ASIC funding boost and restructure

Professor Hanrahan said one of the biggest changes is the shift in the enforcement posture of the Australian Securities and Investments Commission (ASIC), which had been given a $17m funding boost and which had made "significant changes to its internal governance in the last 12 months".

ASIC’s new penalties will become law in March, she said, "and that includes the power to obtain civil penalties against individuals in the order of a million dollars".

There were also very significant increases to penalties for corporations, with the maximum penalty "now in the order of $500m".

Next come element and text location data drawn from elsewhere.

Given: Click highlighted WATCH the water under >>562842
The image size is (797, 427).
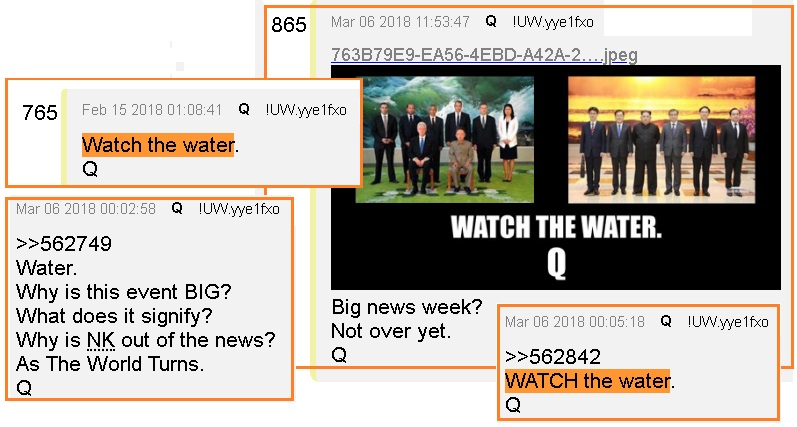Looking at the screenshot, I should 587,381.
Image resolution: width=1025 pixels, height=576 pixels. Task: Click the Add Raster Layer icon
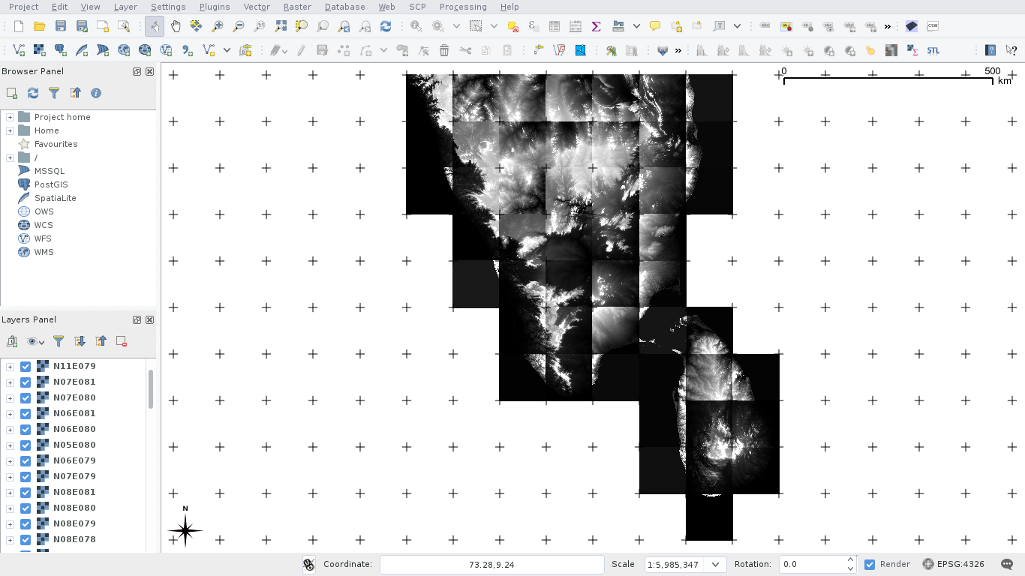click(x=39, y=50)
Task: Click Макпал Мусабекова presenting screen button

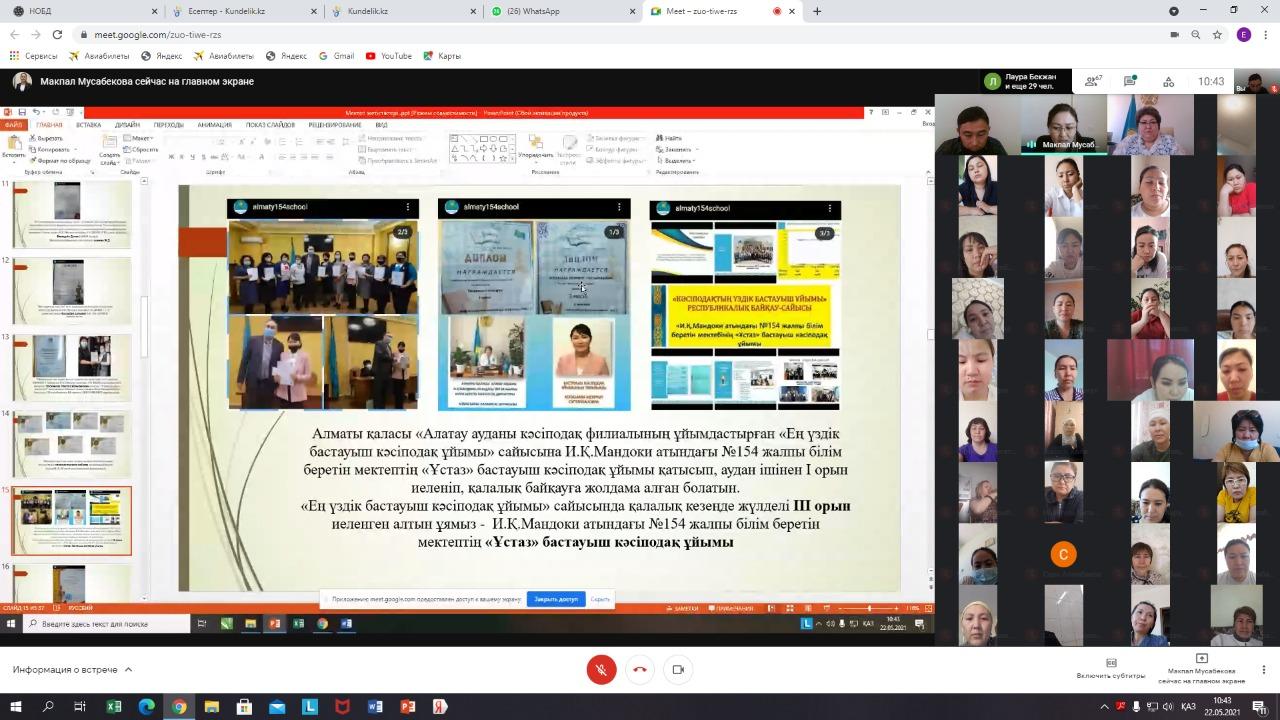Action: point(1201,669)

Changes to regulatory cooperation between APRA and ASIC

Professor Kingsford Smith said one of the biggest challenges for APRA and ASIC was achieving the recommendation that they coordinate over regulation.

"They have radically different styles of regulation, different levels of enforcement expertise, and there’s also the complication with information sharing," she said.

"If APRA has information about a jointly regulated entity that it feels it can’t share with ASIC, then likely the powers to share information are restricted."

Penalty increases

Professor Kingsford Smith said the final report stated that "the ultimate responsibility [for non-financial risk] lies with the board and management".

"They are the ones who have to stare down the investors, and they’re the ones who have to develop the strategy and the bank purpose: and from purpose and strategy follows structure, culture, other governance and, one assumes, remuneration," she said.

Professor Hanrahan said that courts would now make orders that can’t be reimbursed by banks for unlawful conduct, including for dishonest conduct, and failing to take care then exposing the bank to reputational damage.

"So, the involvement of individuals in corporate misconduct has always been something that’s capable of being pursued, but I think the appetite to pursue that will be even more now."